Unfortunately, that's my main complaint about the story. As sweet and kind as Lady Rachel is, I had trouble with the credibility of all these men behaving so solicitously toward her. In a perfect world, yes, but when one considers the era, the average seaman's background, and the circumstances these men worked in, it seems too fairy tale-like that none of them would be crude or behave inappropriately around her.
Quotes taken from Solomon's Song of Songs in the Bible precede each chapter. They're taken from The Message, which is a beautiful translation, but after the first couple of chapters, I wasn't always able to identify the connection between the passage cited and the development of the story in the chapter that followed. Perhaps that's my own lack of insight, but I would've liked to see more obvious correlations.
Not surprisingly, Tom and Rachel fall in love. Their marriage at sea is a particularly dramatic scene. After surviving a furious storm, the ship makes it to Saint Lucia, and Tom finally learns the entirety of Rachel's story.
When Tom returns to England, his family's support is overwhelming. The table is set for a huge confrontation with the evildoer. Unfortunately, it fizzles to nothing.
The story gets kind of preachy. Forgiveness is a lovely attribute, but it doesn't make for a very dramatic ending. The whole moral of the story can be taken from the Bible verse (though this one isn't cited) where Joseph says in Genesis: "As for you, you meant evil against me, but God meant it for good." At least the villain doesn't live happily ever after, which would've really bugged me. It does bother me, however, that another villain's actions against the lady are never addressed.
The quality of the writing itself is quite good, and the characters are all well defined.

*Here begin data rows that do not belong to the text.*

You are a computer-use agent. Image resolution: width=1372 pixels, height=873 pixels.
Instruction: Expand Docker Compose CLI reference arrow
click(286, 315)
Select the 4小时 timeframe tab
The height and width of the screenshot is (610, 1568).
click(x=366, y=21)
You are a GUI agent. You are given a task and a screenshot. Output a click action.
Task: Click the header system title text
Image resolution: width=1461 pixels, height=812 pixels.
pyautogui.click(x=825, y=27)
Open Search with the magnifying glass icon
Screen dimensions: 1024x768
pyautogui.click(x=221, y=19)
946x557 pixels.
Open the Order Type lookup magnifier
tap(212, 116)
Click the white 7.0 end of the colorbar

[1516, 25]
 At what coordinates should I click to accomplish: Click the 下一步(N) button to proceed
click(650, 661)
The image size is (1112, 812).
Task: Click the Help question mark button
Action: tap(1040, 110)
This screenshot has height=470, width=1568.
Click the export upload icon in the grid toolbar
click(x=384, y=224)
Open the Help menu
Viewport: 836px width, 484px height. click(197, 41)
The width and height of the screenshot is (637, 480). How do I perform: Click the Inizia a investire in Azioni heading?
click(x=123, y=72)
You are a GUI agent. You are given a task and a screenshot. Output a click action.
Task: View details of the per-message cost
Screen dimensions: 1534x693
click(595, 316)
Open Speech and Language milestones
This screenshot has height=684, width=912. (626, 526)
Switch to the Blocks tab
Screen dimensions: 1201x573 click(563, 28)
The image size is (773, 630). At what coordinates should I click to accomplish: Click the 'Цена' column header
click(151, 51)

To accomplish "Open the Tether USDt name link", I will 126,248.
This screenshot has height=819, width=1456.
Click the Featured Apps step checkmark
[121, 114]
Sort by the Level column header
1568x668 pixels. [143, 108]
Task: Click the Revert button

Love the personalities of some of the various crewmen, especially O'Hara and Kumar. I must also compliment the obvious research into the workings of a merchant sailing ship of that era with the recent design addition of an engine-driven propeller to allow the ship to remain moving when the winds are still.
Although the content is deeply religious and clean, be aware that there is non-graphic description of violent assault, rape, and whipping.
Also be aware that this book concludes at 77%. The rest gives descriptions of two other books by this author and a preview of a third book, which is a companion to this one.
And I hope there will be many more P&P sequels by Rachel Elizabeth -- bravo...well done.
This is a meticulously researched and detailed story, full of nautical terms which are fully explained without becoming tedious. The action is steady and mostly believable, and I had a hard time putting the story down until it was finished. My only complaint is certain graphic descriptions of medical treatments which I felt did not need to be dwelt on as much as they were. I am also recommending that the author include a trigger warning, as the book deals frankly with abuse and rape. For that reason alone I am giving this otherwise excellent story four stars instead of five.
The Kindle edition of this story ends at about the 77% mark, and the remainder of the book is previews of the author's other works. Based on those previews and on this book I expect we will hear much more from Ms. Elizabeth in the future. I look forward to reading more of her work! Thank you, Ms. Elizabeth, for adding to and enriching the JAFF world!